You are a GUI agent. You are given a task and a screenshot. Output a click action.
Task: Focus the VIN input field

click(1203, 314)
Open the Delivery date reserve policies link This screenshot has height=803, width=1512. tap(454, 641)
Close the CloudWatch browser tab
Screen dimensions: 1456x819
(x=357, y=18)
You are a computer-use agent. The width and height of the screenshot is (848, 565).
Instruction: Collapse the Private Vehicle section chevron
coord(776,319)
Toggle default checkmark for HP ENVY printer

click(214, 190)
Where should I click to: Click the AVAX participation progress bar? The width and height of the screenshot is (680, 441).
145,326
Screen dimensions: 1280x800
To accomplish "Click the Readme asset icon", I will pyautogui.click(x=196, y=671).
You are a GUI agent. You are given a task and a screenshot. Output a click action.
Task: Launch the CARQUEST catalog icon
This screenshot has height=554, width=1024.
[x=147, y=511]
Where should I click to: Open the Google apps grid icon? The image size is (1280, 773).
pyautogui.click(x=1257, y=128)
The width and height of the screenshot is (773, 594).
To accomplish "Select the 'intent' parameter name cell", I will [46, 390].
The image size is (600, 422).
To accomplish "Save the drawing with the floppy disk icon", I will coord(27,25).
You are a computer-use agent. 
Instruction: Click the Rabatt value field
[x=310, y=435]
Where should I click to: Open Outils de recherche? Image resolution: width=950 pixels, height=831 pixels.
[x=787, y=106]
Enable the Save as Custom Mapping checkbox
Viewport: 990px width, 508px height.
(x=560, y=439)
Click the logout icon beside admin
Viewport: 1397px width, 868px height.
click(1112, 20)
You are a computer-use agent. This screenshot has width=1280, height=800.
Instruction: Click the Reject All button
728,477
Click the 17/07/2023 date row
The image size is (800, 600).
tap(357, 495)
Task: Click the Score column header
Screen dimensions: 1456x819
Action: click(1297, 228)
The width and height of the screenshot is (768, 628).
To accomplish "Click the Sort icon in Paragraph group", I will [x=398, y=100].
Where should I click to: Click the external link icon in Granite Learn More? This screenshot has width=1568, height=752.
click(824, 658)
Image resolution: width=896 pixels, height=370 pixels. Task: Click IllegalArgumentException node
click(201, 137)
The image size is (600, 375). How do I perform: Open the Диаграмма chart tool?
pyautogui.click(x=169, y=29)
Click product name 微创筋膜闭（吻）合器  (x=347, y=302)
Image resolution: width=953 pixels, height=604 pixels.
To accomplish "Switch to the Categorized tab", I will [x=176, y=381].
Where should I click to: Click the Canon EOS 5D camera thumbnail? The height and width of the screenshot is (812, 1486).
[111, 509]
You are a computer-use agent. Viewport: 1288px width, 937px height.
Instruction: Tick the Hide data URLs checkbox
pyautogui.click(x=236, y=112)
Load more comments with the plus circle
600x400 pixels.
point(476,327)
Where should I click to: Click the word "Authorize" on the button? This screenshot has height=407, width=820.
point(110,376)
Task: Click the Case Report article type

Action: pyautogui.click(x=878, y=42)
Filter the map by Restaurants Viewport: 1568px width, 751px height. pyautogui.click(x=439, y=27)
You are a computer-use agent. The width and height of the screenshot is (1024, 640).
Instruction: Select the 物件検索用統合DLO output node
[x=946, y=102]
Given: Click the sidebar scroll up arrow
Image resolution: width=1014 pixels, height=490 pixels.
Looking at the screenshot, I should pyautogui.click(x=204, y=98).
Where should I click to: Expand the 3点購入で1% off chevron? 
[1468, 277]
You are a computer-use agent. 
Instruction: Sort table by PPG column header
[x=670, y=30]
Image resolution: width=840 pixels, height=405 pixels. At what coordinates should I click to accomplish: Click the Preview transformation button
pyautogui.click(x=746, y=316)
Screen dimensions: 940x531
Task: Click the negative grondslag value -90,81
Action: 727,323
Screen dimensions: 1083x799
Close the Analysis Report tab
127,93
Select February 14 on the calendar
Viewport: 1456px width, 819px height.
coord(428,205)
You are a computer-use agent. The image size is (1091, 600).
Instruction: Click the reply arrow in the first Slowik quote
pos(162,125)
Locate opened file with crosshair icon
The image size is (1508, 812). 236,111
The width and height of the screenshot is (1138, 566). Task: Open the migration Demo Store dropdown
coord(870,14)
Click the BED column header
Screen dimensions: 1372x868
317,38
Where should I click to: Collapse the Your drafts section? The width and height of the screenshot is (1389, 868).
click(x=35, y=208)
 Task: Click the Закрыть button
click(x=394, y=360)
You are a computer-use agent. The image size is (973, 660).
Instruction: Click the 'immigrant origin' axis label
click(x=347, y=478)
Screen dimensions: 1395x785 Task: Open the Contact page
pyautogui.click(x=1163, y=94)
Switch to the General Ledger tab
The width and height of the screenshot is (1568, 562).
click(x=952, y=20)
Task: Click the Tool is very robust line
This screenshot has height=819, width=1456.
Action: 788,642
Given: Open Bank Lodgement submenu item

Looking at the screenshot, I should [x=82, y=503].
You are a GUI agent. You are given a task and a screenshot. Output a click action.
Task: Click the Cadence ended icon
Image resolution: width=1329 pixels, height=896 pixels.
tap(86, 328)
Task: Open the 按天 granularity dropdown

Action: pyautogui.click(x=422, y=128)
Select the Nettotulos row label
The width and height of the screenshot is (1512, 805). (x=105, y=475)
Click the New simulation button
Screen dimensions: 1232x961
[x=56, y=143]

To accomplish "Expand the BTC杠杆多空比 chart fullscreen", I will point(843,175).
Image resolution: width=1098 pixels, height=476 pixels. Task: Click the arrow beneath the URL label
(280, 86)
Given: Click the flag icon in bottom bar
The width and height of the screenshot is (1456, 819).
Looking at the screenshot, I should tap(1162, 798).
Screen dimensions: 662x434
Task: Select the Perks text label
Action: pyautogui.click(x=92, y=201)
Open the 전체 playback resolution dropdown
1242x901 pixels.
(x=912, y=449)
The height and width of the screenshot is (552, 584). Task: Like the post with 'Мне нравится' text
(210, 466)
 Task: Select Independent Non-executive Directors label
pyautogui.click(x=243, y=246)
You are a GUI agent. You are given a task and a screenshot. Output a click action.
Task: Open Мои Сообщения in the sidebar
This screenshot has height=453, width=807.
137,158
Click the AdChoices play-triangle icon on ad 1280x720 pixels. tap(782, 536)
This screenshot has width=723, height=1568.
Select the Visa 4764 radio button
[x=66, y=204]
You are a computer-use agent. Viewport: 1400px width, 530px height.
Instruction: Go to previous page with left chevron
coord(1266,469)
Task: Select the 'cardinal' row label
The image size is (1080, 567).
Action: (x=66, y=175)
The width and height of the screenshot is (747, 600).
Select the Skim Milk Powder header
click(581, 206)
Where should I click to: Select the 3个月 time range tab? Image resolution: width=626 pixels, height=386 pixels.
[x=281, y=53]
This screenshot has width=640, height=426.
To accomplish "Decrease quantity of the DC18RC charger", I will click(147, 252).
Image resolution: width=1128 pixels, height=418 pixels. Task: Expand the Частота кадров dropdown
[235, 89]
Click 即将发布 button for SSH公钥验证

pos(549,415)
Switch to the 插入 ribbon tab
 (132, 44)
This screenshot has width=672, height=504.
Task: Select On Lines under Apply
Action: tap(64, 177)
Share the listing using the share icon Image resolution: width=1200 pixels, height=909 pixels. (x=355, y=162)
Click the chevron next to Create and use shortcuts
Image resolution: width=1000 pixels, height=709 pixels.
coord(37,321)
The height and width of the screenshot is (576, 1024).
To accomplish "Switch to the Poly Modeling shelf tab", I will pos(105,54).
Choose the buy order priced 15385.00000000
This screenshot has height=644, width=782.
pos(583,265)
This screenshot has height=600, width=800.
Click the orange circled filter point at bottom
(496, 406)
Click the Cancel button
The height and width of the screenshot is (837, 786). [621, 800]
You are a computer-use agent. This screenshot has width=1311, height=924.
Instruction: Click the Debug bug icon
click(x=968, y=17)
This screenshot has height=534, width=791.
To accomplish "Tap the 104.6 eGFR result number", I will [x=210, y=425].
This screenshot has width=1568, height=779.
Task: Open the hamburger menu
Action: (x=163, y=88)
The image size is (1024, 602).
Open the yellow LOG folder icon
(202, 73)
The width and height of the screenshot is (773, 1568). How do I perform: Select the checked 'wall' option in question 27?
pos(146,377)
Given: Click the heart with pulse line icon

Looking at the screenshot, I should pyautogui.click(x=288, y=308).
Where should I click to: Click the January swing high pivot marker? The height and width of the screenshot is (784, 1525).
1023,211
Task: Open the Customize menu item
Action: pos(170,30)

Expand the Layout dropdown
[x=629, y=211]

**Your instructions:** Copy the lines verbatim, covering the stretch from the line containing "This screenshot has height=600, width=800." through the line containing "Action: pos(170,30)".

**The result:**
This screenshot has height=600, width=800.
Click the orange circled filter point at bottom
(496, 406)
Click the Cancel button
The height and width of the screenshot is (837, 786). [621, 800]
You are a computer-use agent. This screenshot has width=1311, height=924.
Instruction: Click the Debug bug icon
click(x=968, y=17)
This screenshot has height=534, width=791.
To accomplish "Tap the 104.6 eGFR result number", I will [x=210, y=425].
This screenshot has width=1568, height=779.
Task: Open the hamburger menu
Action: (x=163, y=88)
The image size is (1024, 602).
Open the yellow LOG folder icon
(202, 73)
The width and height of the screenshot is (773, 1568). How do I perform: Select the checked 'wall' option in question 27?
pos(146,377)
Given: Click the heart with pulse line icon

Looking at the screenshot, I should pyautogui.click(x=288, y=308).
Where should I click to: Click the January swing high pivot marker? The height and width of the screenshot is (784, 1525).
1023,211
Task: Open the Customize menu item
Action: pos(170,30)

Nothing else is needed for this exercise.